Rinvio apertura scuole, Castaldini FI: "L’ennesima promessa non mantenuta"

Per la consigliera regionale e capogruppo Forza Italia Emilia-Romagna: "I contagi all’interno della scuola e hanno dimostrato che il rispetto delle regole non ha creato un’impennata dei contagi. Continuiamo a penalizzare questa generazione"

"Lo slittamento dell’apertura delle scuole superiori al 25 gennaio non è prudente, bensì una scelta che penalizza i nostri figli. Bisogna fare scelte coraggiose: due giorni a settimana si possono tranquillamente gestire e ci si può immaginare uno screening di massa all’interno delle scuole". Lo scrive in una nota Valentina Castaldini, consigliera regionale e capogruppo Forza Italia Emilia-Romagna. "Prudenza. È la parola più volte ripetuta dall’assessore alla Sanità, Raffaele Donini, e che più torna nelle dichiarazioni della Giunta Bonaccini dopo l’annuncio che gli alunni delle scuole superiori da Piacenza a Rimini torneranno in classe il 25 gennaio". 

Per Castaldini si tratta di "ennesima promessa non mantenuta da una Regione che è in grado di camminare da sola e tracciare la strada per la riapertura delle scuole. L'Emilia-Romagna ben sa che se i contagi impennano in queste ore, non si possono certo ancora penalizzare gli studenti delle scuole superiori, anche perché non sono loro il vettore dei contagi per il semplice fatto che non s'incontrano più tra loro, all'interno di una classe, da quasi un anno. Data, quella del prossimo 25 gennaio, che a questo punto neanche più pronuncerei, visto che più volte il suono della campanella è stato procrastinato - continua la capogruppo di Forza Italia - ma la vera prudenza è quella umana che dobbiamo avere tutti nei confronti dei nostri ragazzi.

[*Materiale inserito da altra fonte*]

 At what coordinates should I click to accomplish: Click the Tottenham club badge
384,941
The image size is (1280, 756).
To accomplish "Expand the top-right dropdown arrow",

Manca la responsabilità politica". 

"In questi mesi ho tirato fuori i dati sui contagi all’interno della scuola e hanno dimostrato che all’interno delle classi le regole chiare e il rispetto delle regole non ha creato un’impennata dei contagi. Tutt’altro. Ma continuiamo a penalizzare questa generazione"

Sono ragazzi e ragazze "che vivono la loro quotidianità in una situazione molto grave e critica, riconosciuta dagli esperti. Non solo per una questione psicologica, ma anche sociale. I dati che raccoglieremo dalla dispersione scolastica dopo quest’anno saranno drammatici - rileva - è tutto estremamente drammatico. Siamo onesti intellettualmente: due giorni a settimana si possono tranquillamente gestire e ci si può immaginare uno screening di massa all’interno delle scuole. Basta averne la volontà con decisioni serie e sensate senza seguire l’onda ormai malata di Roma, un’idea che impone una volontà scellerata senza spiegare le vere motivazioni". 

Quindi "non abbiamo fatto la cosa giusta. Abbiamo seguito una scia che ci sta portando verso un’ecatombe culturale, sociologica e psicologica. Fin qui non è stato fatto l’impossibile, che è quello che ognuno farebbe per il proprio figlio.".